4.3. Automated Idenfication and Prediction of Cardiovascular Risk Factors

Certain metabolic diseases serve as key indicators of cardiovascular risk, playing a crucial role in assessing and preventing heart disease. Metabolic factors such as hypertension, dyslipidemia, and diabetes are well-established contributors to cardiovascular risk. Meanwhile, individual factors like age, gender, and lifestyle choices, including smoking, diet, and physical activity, also significantly influence cardiovascular outcomes. The importance of these indicators lies in their ability to identify at-risk populations early, enabling targeted interventions that can reduce the incidence and severity of cardiovascular events. When it comes to identifying cardiovascular disease, these biomarkers are vital signs [5,6,7].
Poplin et al. discovered that deep neural networks may identify various risk variables based on retinal photographs, including age, gender, smoking status, and blood pressure [66]. In Zhu et al.’s study, their model predicted age with a mean absolute error of 3.55 years, which was slightly higher than the error reported by Poplin et al. [68]. Despite this, the model showed an impressive correlation between estimated retinal age and actual chronological age, demonstrating its accuracy in age prediction [35]. In a subsequent study, Vaghefi et al. developed a convolutional neural network for predicting smoking status using just retinal pictures [69]. The studies of Betzler et al. [70] and Korot et al. [71] obtained AUC values of 0.94 and 0.93 for gender as a risk factor. Rim et al. [72] developed a DL-based biomarker predictor model that predicted 10 of the 47 systemic biomarkers tested, with particularly good results for age and sex. These findings indicate that DL can quickly extract further details from fundus images that can help in CVD risk assessment. The paper of Gerrits et al. demonstrates that DL applied to fundus photography effectively predicts important cardiovascular risk factors like age and sex, with moderate success for other cardiometabolic factors (cholesterol, LDL and HDL cholesterol, triglycerides), and, for the first time, attempts to predict glycemic markers (glucose and insulin), though performance was poor [73].
The existence and extent of diabetic retinopathy (DR) are two of the most reliable indicators of CVDs. Studies have shown substantial variation in DR (p < 0.00001), age (p < 0.002), and gender (p < 0.039) among individuals with high coronary artery calcium (CAC) values (≥400), which is considered to be a trustworthy prognostic tool [74]. DR detection was one of the initial proxies used to evaluate CVD using DL. It represents a risk factor and frequently manifests as complications from type 1 and type 2 DM brought on by retinal microcirculation degeneration [20]

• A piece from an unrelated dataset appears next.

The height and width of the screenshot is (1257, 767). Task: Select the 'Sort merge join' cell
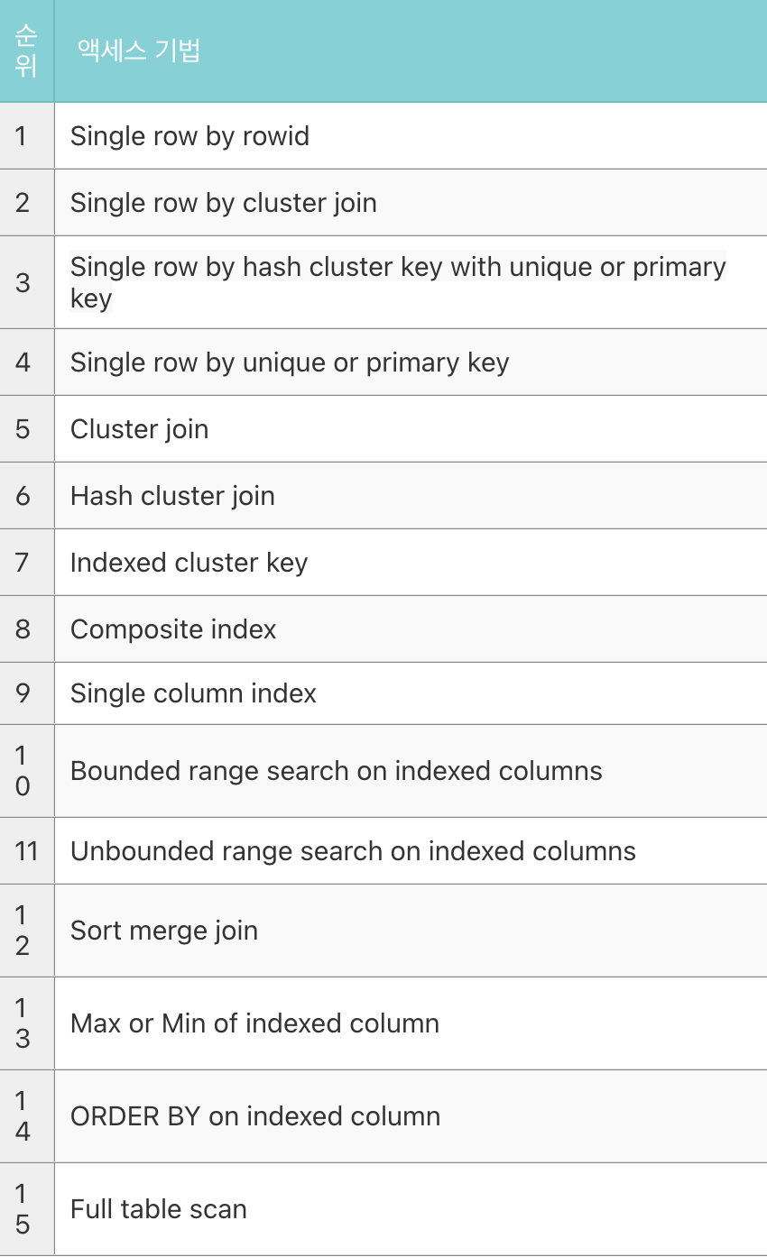coord(411,930)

4.4. Other Biomarkers in Cardiovascular Assesement

In a previous study, scientists created a RetiCAC system that used CAC as the basis for assessing CVD risk. Despite its usefulness, this research did not compare it to the commonly used QRISK3 score, which limits its relevance in healthcare decisions in the UK [75]. Following this, later research optimized RetiCAC for the UK population, culminating in the development of Reti-CVD. This technique divided participants into three risk groups and revealed substantial patterns in hazard ratios. Reti-CVD revealed a high-risk group of people who had a 10-year CVD risk of more than 10%. Furthermore, when paired with QRISK3, Reti-CVD showed greater prognostic value, especially among individuals in the borderline-QRISK3 group [76].
A significant concern is whether DL algorithms using retinal pictures can replace established cardiovascular indicators such as carotid intima-media thickness. This parameter is a proven indicator of significant cardiac events and is used to detect early atherosclerosis, particularly in intermediate-risk patients [77]. Nevertheless, its assessment is difficult, necessitating specific tools and qualified sonographers. DL systems evaluating fundus images, on the other hand, could provide a simpler approach to predicting cardiovascular risk, perhaps replacing more time-consuming techniques such as carotid intima-media thickness. A DL model was developed by Chang et al. [40] to predict atherosclerotic plaques from retinal imaging, resulting in the Deep Learning Fundus Atherosclerosis Score. This model was found to be an independent predictor of CVD deaths, even when adjusted for the Framingham Risk Score. Their investigation used the Xception framework to create a DL model that predicted atherosclerosis using retinal imaging. Originally developed on retinal imaging and carotid artery sonography data, the model had an AUC of 0.713. Importantly, the system provided additional predictive value beyond what the risk score alone could offer. Another investigation used retinal vascular biomarkers to forecast CAD, and they achieved AUCs greater than 0.692 by collecting characteristics during preliminary processing rather than straight from the retinal images [45]. This suggests that retinal imaging, combined with DL, could enhance CVD risk prediction and potentially improve early intervention strategies by integrating non-invasive retinal assessments with traditional cardiovascular risk models.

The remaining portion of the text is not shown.